» YOUR ASSIGNMENT
Among the entries that follow, find the lines containing the string "Godkänn" and copy them.

....................

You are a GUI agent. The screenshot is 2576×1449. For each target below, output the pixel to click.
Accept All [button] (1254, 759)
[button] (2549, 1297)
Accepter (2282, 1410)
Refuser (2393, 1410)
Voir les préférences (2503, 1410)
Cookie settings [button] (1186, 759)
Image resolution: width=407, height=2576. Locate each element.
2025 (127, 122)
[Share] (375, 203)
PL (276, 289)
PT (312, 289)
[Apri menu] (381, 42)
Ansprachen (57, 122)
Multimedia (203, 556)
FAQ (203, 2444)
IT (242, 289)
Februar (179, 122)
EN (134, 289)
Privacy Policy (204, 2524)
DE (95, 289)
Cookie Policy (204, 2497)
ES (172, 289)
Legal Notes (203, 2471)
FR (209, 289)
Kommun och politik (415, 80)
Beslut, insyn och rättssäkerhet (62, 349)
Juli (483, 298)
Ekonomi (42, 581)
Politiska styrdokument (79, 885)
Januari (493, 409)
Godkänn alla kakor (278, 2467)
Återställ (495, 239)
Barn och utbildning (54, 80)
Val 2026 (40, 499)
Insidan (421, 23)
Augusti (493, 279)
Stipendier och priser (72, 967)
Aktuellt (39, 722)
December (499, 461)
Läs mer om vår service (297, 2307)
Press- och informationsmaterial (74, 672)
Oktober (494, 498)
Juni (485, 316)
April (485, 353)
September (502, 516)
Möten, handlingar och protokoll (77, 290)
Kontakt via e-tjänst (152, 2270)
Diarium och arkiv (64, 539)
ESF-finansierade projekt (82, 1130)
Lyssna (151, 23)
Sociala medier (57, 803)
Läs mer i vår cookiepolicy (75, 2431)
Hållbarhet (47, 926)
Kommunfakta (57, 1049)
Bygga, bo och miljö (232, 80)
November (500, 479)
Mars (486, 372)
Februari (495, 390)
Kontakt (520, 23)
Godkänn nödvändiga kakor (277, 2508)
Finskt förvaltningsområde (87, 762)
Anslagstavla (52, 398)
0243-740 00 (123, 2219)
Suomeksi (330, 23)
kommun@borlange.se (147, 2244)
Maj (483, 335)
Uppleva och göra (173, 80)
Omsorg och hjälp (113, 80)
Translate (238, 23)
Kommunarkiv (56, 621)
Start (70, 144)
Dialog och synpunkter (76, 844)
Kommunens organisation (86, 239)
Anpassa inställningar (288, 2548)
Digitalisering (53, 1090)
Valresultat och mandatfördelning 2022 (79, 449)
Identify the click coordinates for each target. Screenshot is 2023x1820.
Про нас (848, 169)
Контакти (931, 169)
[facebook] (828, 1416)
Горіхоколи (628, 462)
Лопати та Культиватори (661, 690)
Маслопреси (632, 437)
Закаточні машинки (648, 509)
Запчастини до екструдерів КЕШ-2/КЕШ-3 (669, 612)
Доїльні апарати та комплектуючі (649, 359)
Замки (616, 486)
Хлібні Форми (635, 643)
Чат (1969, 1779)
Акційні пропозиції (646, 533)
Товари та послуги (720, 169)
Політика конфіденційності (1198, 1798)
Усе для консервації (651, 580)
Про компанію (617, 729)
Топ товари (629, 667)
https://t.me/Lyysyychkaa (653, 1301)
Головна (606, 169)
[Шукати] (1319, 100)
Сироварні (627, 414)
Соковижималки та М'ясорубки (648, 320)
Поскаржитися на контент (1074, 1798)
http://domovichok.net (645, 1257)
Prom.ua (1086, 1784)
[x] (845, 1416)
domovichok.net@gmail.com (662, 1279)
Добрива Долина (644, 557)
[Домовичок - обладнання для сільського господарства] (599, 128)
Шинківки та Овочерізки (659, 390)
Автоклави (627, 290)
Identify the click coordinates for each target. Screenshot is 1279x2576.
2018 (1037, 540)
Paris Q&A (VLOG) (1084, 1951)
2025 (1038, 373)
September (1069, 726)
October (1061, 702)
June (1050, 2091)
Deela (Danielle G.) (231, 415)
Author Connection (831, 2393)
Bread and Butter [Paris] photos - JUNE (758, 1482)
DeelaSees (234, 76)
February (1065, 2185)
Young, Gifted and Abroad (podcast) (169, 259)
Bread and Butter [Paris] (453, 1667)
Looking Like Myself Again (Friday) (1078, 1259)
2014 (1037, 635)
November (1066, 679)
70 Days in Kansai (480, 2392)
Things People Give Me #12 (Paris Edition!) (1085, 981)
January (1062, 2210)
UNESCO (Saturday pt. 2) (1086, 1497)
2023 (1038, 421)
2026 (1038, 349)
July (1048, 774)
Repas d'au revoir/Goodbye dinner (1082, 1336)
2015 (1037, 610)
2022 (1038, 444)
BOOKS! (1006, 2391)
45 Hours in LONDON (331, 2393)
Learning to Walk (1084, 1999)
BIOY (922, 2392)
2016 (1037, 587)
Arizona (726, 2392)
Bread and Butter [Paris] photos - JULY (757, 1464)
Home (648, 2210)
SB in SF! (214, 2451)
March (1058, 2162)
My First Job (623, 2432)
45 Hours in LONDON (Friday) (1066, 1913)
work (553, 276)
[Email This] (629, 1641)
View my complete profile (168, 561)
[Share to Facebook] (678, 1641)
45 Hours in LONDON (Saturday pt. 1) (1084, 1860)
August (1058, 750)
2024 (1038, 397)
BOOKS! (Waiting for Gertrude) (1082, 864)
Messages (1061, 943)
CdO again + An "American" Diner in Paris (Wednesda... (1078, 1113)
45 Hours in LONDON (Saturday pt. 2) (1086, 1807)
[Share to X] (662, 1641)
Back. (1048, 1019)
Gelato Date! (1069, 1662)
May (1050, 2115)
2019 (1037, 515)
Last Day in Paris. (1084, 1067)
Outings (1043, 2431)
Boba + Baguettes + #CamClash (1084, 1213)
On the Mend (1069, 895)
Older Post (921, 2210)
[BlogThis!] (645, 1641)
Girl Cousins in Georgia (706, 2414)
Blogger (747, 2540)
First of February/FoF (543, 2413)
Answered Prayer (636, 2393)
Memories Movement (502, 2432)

....................

» ANSWER TO THE PROBLEM
Godkänn alla kakor (278, 2467)
Godkänn nödvändiga kakor (277, 2508)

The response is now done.